The European Union (EU) has also created zero emission vehicle targets for public procurement for its member states — this can be as high as 38.5 per cent for light-duty vehicles, 45 per cent (2025) to 65 per cent (2030) for buses, and 10 per cent (2025) to 15 per cent (2030) for trucks.

Link implementation of low emissions zones and parking strategy with incentives for electric vehicles: Low-emission zones carved out in cities grant preferential access to electric vehicles. Many cities are now in the process of tightening the emissions criteria for low emissions zones to achieve large-scale electrification. Several governments are creating preferential systems and charging systems under parking policy.

Link permit conditions of taxis with zero-emission requirements: In London, the permit conditions are being changed from January 1, 2023, onwards so that all new private-hire vehicle license issuances can only be for zero emissions vehicles. Uber and others are supporting London’s directive with their own electrification targets.

The New York City Council is capping ride hiring cabs but have exempted battery electric vehicles from this cap for the time being. Starting in mid-2018, Shenzhen is issuing road transport permits to ride-hailing taxis and light commercial vehicles that are powered by electricity.

Limit the sale of conventional vehicles through registration restrictions to promote electric vehicles: In China, Beijing, Shanghai, Shenzhen, and Guangzhou have adopted this strategy. While the cap and auction based on a fixed quota of maximum number of vehicle registrations is allowed, they exempt electric vehicles and treat them preferentially. This has increased sales.
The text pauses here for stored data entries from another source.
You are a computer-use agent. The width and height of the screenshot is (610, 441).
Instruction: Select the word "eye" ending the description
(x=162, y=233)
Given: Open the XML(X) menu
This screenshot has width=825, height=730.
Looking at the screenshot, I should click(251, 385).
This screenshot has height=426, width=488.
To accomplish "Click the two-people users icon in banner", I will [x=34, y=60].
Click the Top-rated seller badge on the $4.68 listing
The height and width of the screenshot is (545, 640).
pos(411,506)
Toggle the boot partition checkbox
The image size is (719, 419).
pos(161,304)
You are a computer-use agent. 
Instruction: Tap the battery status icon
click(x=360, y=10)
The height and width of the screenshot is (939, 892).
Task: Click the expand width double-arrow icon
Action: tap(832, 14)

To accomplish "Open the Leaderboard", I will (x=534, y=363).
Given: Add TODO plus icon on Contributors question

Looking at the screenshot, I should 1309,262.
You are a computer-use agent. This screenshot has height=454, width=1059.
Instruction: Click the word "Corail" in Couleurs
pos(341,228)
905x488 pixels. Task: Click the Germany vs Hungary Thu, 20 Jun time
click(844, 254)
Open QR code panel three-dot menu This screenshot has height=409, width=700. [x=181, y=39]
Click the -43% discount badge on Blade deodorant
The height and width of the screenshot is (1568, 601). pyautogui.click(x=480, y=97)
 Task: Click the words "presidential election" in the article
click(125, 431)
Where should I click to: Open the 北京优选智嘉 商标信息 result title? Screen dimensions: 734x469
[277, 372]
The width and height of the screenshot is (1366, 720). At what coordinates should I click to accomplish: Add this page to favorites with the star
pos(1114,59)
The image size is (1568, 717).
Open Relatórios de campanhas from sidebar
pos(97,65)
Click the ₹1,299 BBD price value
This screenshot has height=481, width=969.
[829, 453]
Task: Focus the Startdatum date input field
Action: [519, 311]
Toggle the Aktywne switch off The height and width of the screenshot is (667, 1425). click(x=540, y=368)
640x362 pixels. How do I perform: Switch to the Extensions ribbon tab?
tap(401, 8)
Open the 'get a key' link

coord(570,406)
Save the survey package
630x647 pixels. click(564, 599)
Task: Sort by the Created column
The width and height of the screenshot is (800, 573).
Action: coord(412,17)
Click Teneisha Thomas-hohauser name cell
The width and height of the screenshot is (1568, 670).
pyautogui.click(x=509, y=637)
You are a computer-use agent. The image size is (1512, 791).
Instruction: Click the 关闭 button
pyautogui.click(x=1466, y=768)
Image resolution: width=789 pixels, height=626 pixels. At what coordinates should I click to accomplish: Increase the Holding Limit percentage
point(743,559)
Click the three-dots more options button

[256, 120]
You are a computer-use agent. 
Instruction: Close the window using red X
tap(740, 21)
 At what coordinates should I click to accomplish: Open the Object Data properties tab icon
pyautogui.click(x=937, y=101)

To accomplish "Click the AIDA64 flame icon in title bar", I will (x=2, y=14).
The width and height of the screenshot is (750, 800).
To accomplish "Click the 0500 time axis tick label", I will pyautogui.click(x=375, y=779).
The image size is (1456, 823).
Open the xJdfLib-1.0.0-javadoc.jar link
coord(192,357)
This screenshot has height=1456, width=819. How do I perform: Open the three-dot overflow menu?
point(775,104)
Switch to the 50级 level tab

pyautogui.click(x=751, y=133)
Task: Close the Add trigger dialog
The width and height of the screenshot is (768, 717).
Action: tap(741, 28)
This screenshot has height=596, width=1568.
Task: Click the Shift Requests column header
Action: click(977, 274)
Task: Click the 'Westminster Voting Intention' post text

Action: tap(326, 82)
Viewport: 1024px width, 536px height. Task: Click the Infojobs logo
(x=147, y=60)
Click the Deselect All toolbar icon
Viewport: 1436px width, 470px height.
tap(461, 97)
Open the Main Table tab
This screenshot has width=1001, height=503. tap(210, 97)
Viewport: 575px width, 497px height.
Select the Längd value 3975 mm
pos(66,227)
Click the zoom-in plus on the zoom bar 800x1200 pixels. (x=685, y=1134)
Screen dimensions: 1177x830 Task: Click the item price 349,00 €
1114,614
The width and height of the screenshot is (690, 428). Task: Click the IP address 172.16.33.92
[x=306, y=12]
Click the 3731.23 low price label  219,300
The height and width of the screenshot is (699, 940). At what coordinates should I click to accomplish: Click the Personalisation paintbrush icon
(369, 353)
Beijing and 185 Chinese cities have also banned motorcycles in the city to clean up the air.

Leverage fuel consumption policies to achieve target for zero-emission vehicles: California and several other states in the United States, China, and the Canadian province of Quebec have adopted credit-based mandate programs that require passenger car manufacturers to sell more electric vehicles to meet their fuel economy target and corporate average CO2 standards.

In the EU, until 2025, the standards will incentivise electric vehicles through a super credit mechanism to earn more credit from sale of electric vehicles and for corporate average compliance values. After that, they will follow the sales benchmark mechanism.

Avoid flip flop; Need certainty

What India needs is not reactionary and opportunistic sound bytes or only aggressive posturing but a firm policy roadmap and a legal mandate that can be worked out with the industry to meet the ambitious zero emissions target. While industry slow down is cyclical and transient, recent reports also indicate that India will become the third largest car market in the world, according to a report by Goldman Sachs.

But India's unique opportunity is also its public transport strategy to get the win-win co-benefits of clean air, reduced health exposure, lower climate impacts and improved energy security. Electric mobility is a long-term commitment and requires all the microcosm of the ecosystem to work in tandem.

At a time when the auto industry is gearing up for advanced IC technology to meet Bharat Stage VI and prepare for the ambitious electric mobility target, India needs more certainty in the roadmap in terms of firm legal backing for zero emissions mandate, timetable for intermediate milestones, timeline for phased manufacturing and fleet transformation, more stringent fuel economy regulations, state level action on charging infrastructure, fiscal and non-fiscal incentives in cities, and a compliance mechanism.

Time-bound, 100 per cent electrification nation-wide is possible only when central and state level action and ambition are harmonised and aligned. For instance, the Delhi government seeks to have a fourth of the vehicles registered annually — public and private — to be electric by 2024.

Such state level targets, along with the 2030 central government-level targets can happen only with  well-aligned and binding goalposts at central and local level. The starting line for action is as urgent as yesterday.